Cette attitude condescendante du gouvernement peut être résumée par l’ancien ministre des Finances conservateur, Jim Flaherty, lorsque, dans la foulée de la grande récession et du chômage persistant au Canada, il a déclaré qu’« il n’y avait pas de mauvais emploi : le seul mauvais emploi est de ne pas avoir d’emploi ».

Ce mythe d’une main-d’œuvre canadienne de plus en plus inactive a été répété sans arrêt par les dirigeants politiques dans des discours et des entrevues dans les médias, souvent accompagnés de citations d’employeurs à bas salaire se plaignant de ne pas pouvoir trouver de travailleurs à des salaires de misère.

Cette tactique s’est avérée efficace à plusieurs niveaux.

Elle a donné aux élus un bouclier politique pour justifier les coupes et restreindre l’accès aux prestations d’assurance-emploi.

Elle a divisé les travailleuses et travailleurs. Ceux qui avaient un bon emploi se sont fait dire qu’ils devaient en vouloir aux « paresseux » qui abusaient du régime.

La demande d’assurance-emploi est devenue punitive, socialement inacceptable et difficile pour les travailleurs sans emploi.

Les personnes travaillant dans des conditions dangereuses et déplorables y réfléchissaient à deux fois avant de quitter leur emploi, sachant qu’elles ne recevraient pas d’assurance-emploi pendant qu’elles cherchent un meilleur emploi.

Pire encore, la situation a réduit le pouvoir de la main-d’œuvre et miné la croissance des salaires, donnant aux employeurs à bas salaire un bassin de travailleuses et travailleurs désespérés et prêts à accepter des emplois, n’importe lesquels, malgré leurs compétences ou leur intérêt.
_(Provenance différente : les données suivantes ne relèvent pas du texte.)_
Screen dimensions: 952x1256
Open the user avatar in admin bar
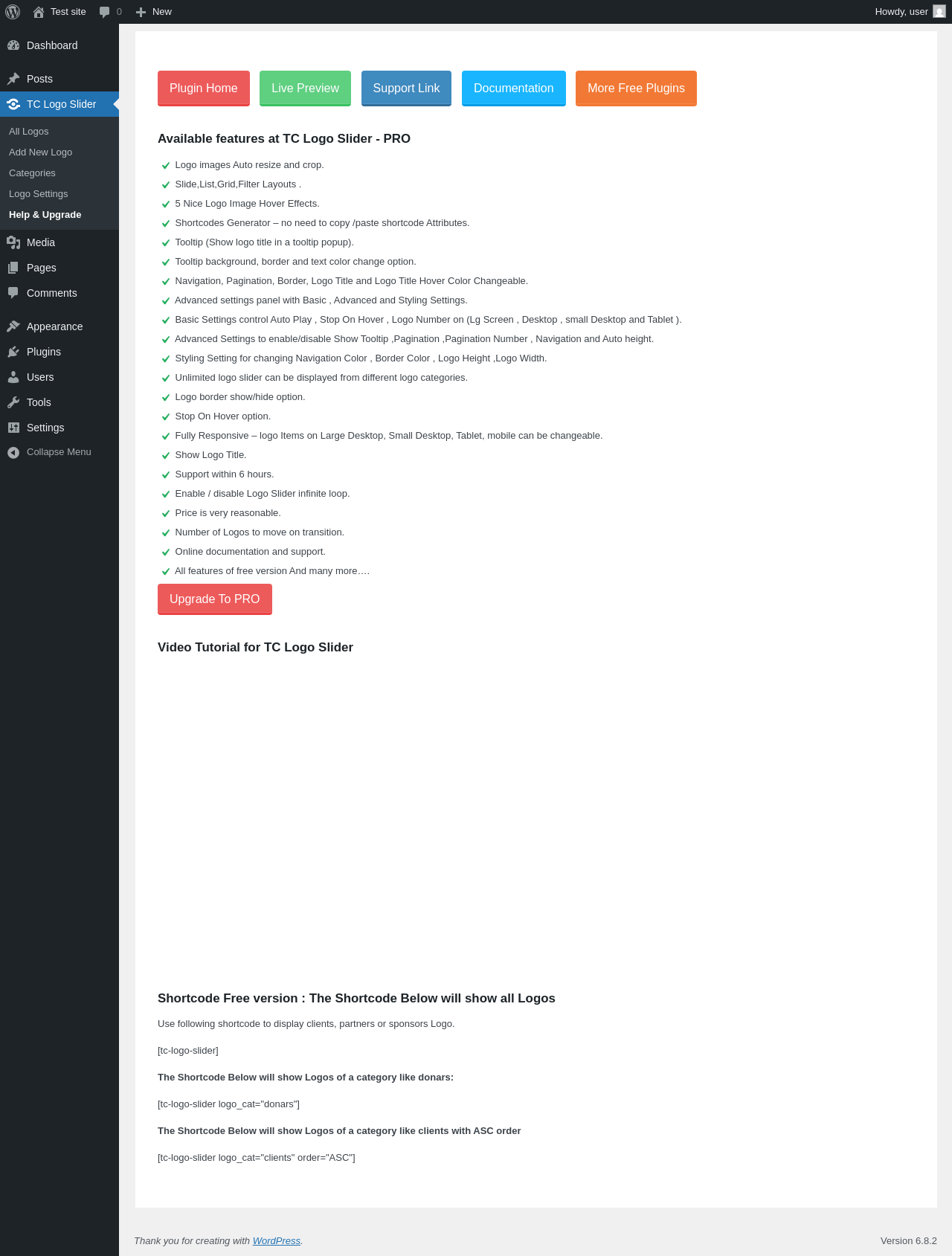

La COVID-19 a révélé non seulement à quel point l’assurance-emploi était devenue sérieusement imparfaite, mais a également ouvert des brèches dans les mythes et les hypothèses qui ont justifié l’érosion de l’assurance-emploi en premier lieu.

La structure de l’assurance-emploi étant imparfaite, la Prestation canadienne d’urgence devait être élaborée et mise en œuvre rapidement. Aucun autre régime préexistant ne pouvait offrir le soutien dont avaient besoin des centaines de milliers de travailleuses et travailleurs sans emploi pour payer leurs factures et acheter des biens et des services essentiels. La Prestation canadienne d’urgence a contribué à absorber une grande partie du choc économique créé par la pandémie.

Combien d’autres entreprises auraient été forcées de fermer si les gens n’avaient pas d’argent à dépenser dans leur communauté?

Les Canadiens savent maintenant ce qui se passe lorsqu’il y a peu ou pas de soutien à la sécurité du revenu en temps de crise, et ils exigent que les régimes auxquels ils contribuent soient là lorsqu’ils en ont besoin.

C’est pourquoi Unifor lance une campagne nationale et un rapport proposant des réformes significatives du régime d’assurance-emploi du Canada afin d’en faire un régime juste, accessible, équitable et résilient, un rappel de la raison pour laquelle il a été créé en premier lieu, il y a plus d’un demi-siècle.

L’assurance-emploi n’est pas une aumône. Il s’agit d’un élément essentiel du filet de sécurité sociale du Canada qui protège les travailleurs, les entreprises, les communautés et l’économie.

Le milieu des affaires a peut-être profité de la philosophie du « chacun pour soi » qui a ravagé le gagne-pain des travailleuses et travailleurs, mais cette expérience est terminée. Elle a lamentablement échoué.

La pandémie nous a rappelé à tous et toutes l’importance de travailler ensemble et de protéger le bien commun. Pendant cette période difficile, les dirigeants politiques nous ont souvent rassurés en nous disant que « nous sommes tous dans le même bateau ». Il est temps que nos politiques et programmes sociaux le reflètent.